## Begin Text passage

2.1 Gratuity and other post employment benefit plans
(i) Defined Contribution Plans
Contribution to provident fund - amount of Rs 1,663,970 (2011: Rs
1,383,849) and ESIC - amount of Rs 310,809 (2011: Rs 153,496) is
recognized as an expense and included in "Employee benefit
expenses" in the Statement of profit and loss.
(ii) Defined benefit plan and other long term employment benefit (a)
Leave wages (other long term employment benefit)
The leave wages are payable to all eligible employees at the rate of
daily salary for each day of accumulated leave on death or on
resignation or upon retirement on attaining superannuation age. During
the year, Rs Nil (2011: 4,484,731) is recognized as an expense in the
Statement of profit and loss.
*Pursuant to the actuarial valuation, liability pertaining to prior
years aggregating to Rs 3,495,320 in respect of gratuity and Rs
4,186,971 in respect of leave encashment was provided for during the
year 2010-11.

## End Text passage
## Begin Entries provided

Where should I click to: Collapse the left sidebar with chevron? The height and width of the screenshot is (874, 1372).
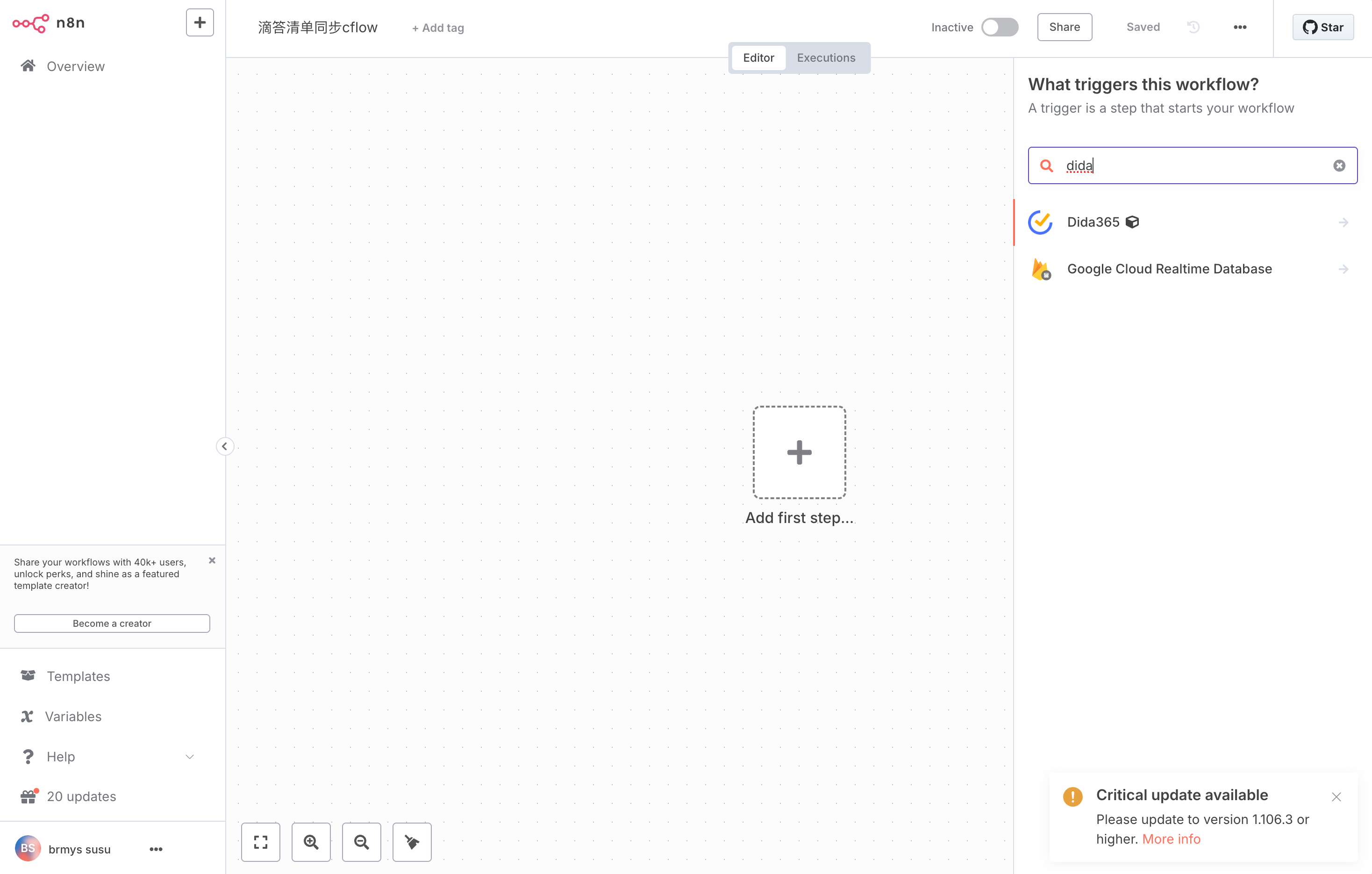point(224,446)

## End Entries provided
## Begin Entries provided

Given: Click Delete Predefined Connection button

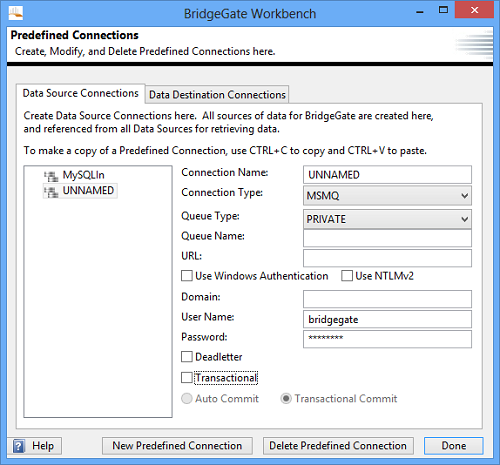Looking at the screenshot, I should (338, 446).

## End Entries provided

__Problems__:
1: In the employee benefits note, what amount of contribution to provident fund is recognized as an expense?
2: Write a continuation of the employee benefits note, starting after its last sentence.

__Response list__:
1: Rs 1,663,970

2:
The estimates of future salary increases considered in the actuarial
valuation take into account inflation, seniority, promotion and other
conditions in the employment market.
2.2 Lease disclosure under AS 19 - 'Leases'
(i) Operating lease : Company as lessee
The Company is obligated under non-cancellable leases primarily for
office and residential premises which is renewable thereafter as per
the terms of the respective agreement.
Lease rent expenses of Rs 20,559,550 (2011: Rs 17,032,149) have been
included under 'Rent' in the Statement of profit and loss.
(ii) operating lease : Company as lessor
The Company has given office premises on lease which is renewable
thereafter as per the terms of the respective agreement
Lease rent income of Rs 17,819,015 (2011: Rs 14,393,304) has been
included under 'Rent and amenities charges' in the Statement of
profit and loss.
(iii) operating lease : Company as sub-lessor
The Company has subleased part of the office premises taken on lease.
The future minimum sublease payment expected to be received under
non-cancellable sub-lease as at 31 March 2012 is Rs 58,618,140 (2011:
Rs 42,834,885).
Sublease rent income of Rs 21,413,250 (2011: Rs 23,656,778) has been
included under 'Rent and amenities charges' in the Statement of
profit and loss.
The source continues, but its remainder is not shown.